WORK TO BE COMPLETED:
Copying starts at the line containing "The height and width of the screenshot is (840, 1446)." and stops after the last line of the records; each line is repeated exactly, and pictures are skipped.

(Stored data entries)
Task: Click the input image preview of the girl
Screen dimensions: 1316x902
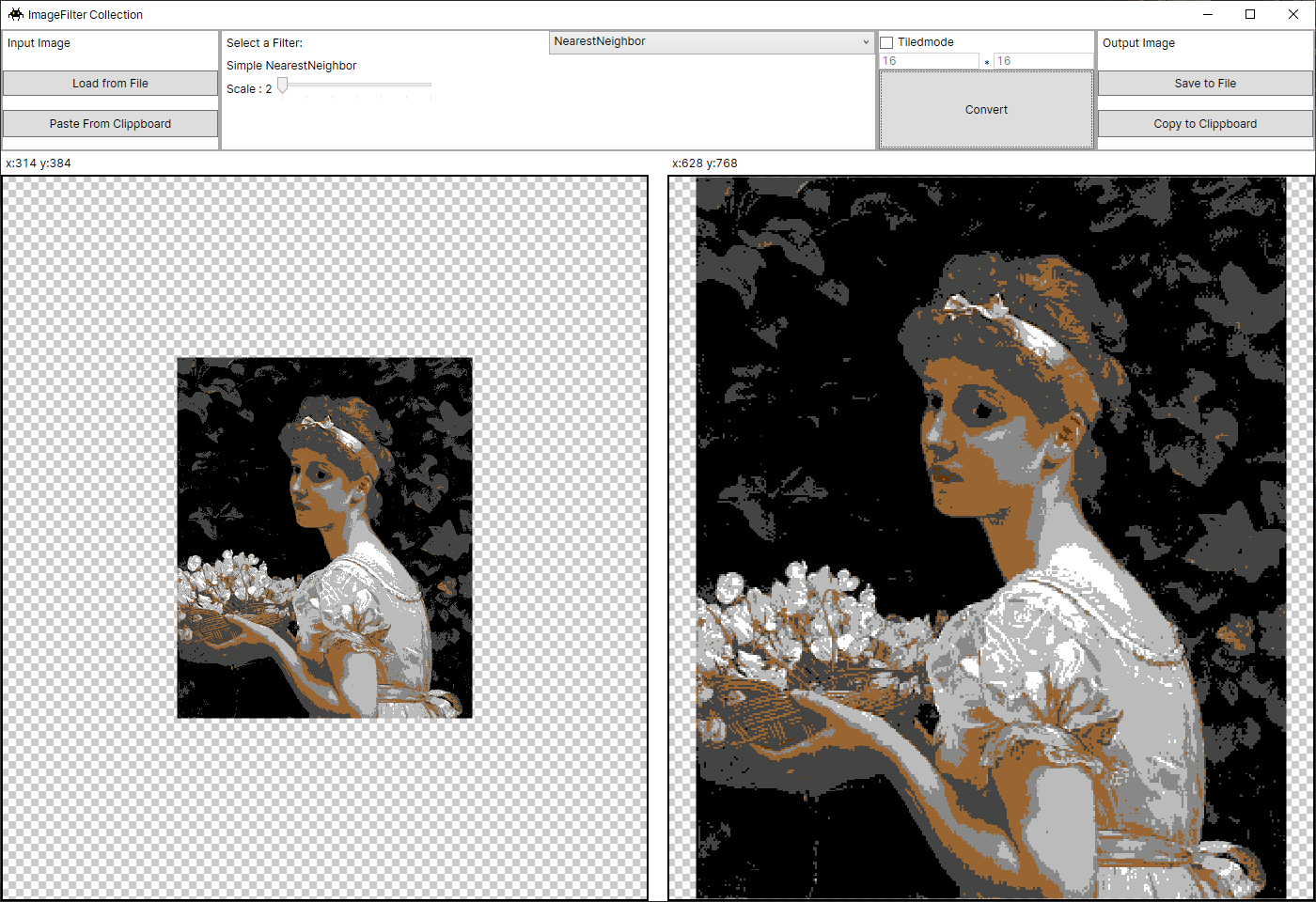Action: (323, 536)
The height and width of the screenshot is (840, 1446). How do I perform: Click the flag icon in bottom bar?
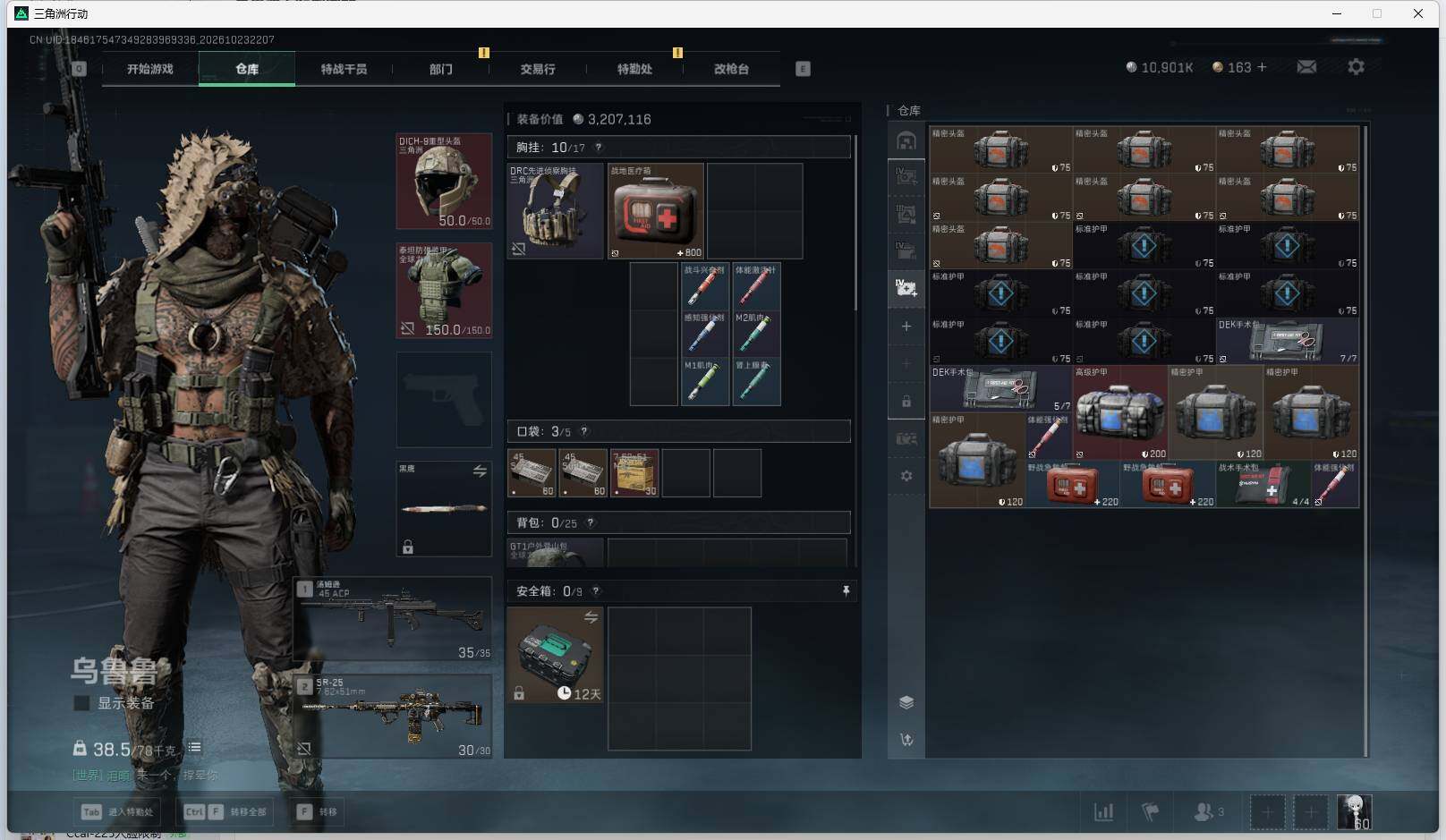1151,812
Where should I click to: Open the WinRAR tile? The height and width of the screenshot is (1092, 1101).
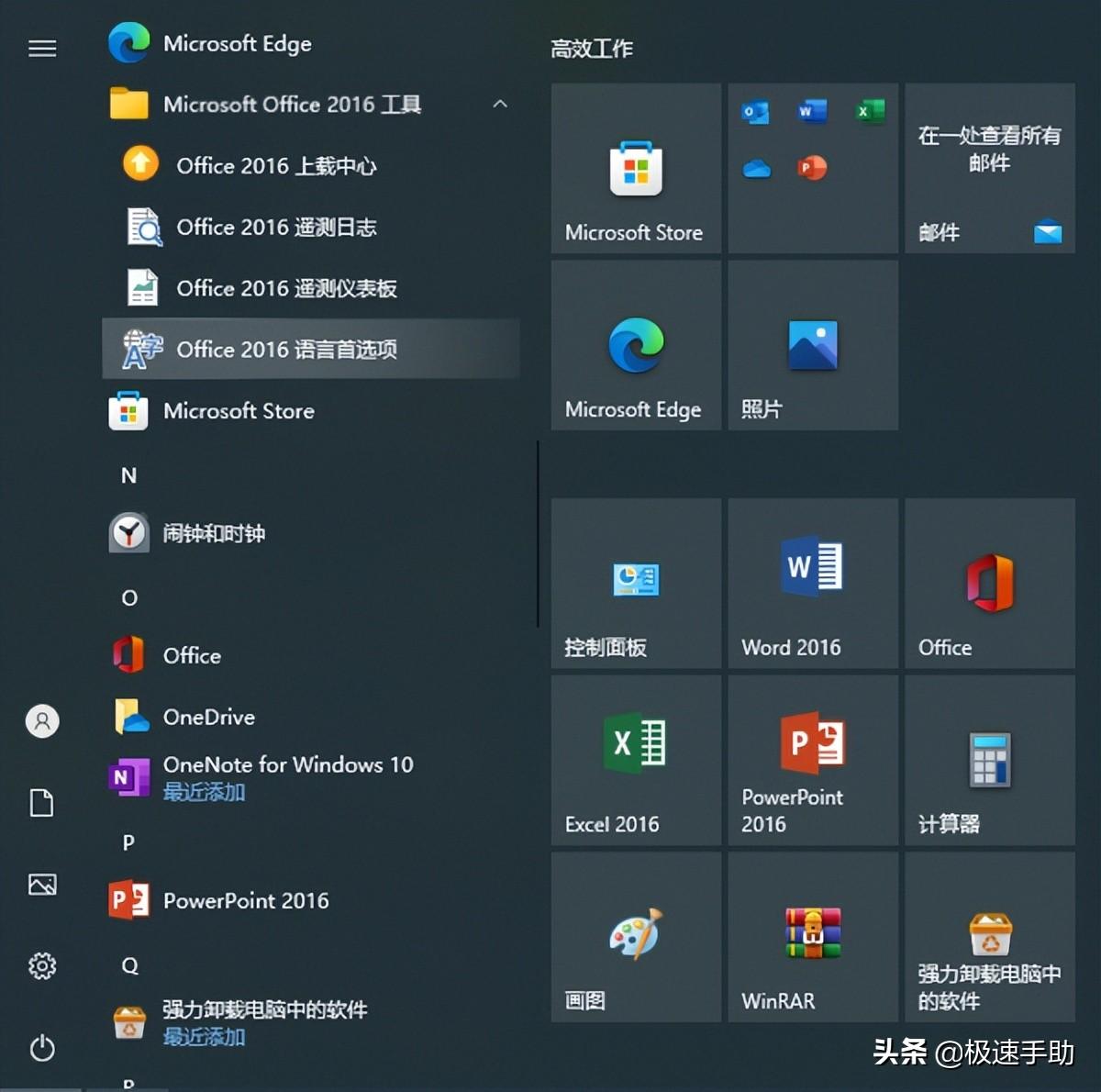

ANSWER TO THE EXERCISE:
The height and width of the screenshot is (840, 1446). How do I perform: Click the flag icon in bottom bar?
1151,812
Where should I click to: Open the WinRAR tile? The height and width of the screenshot is (1092, 1101).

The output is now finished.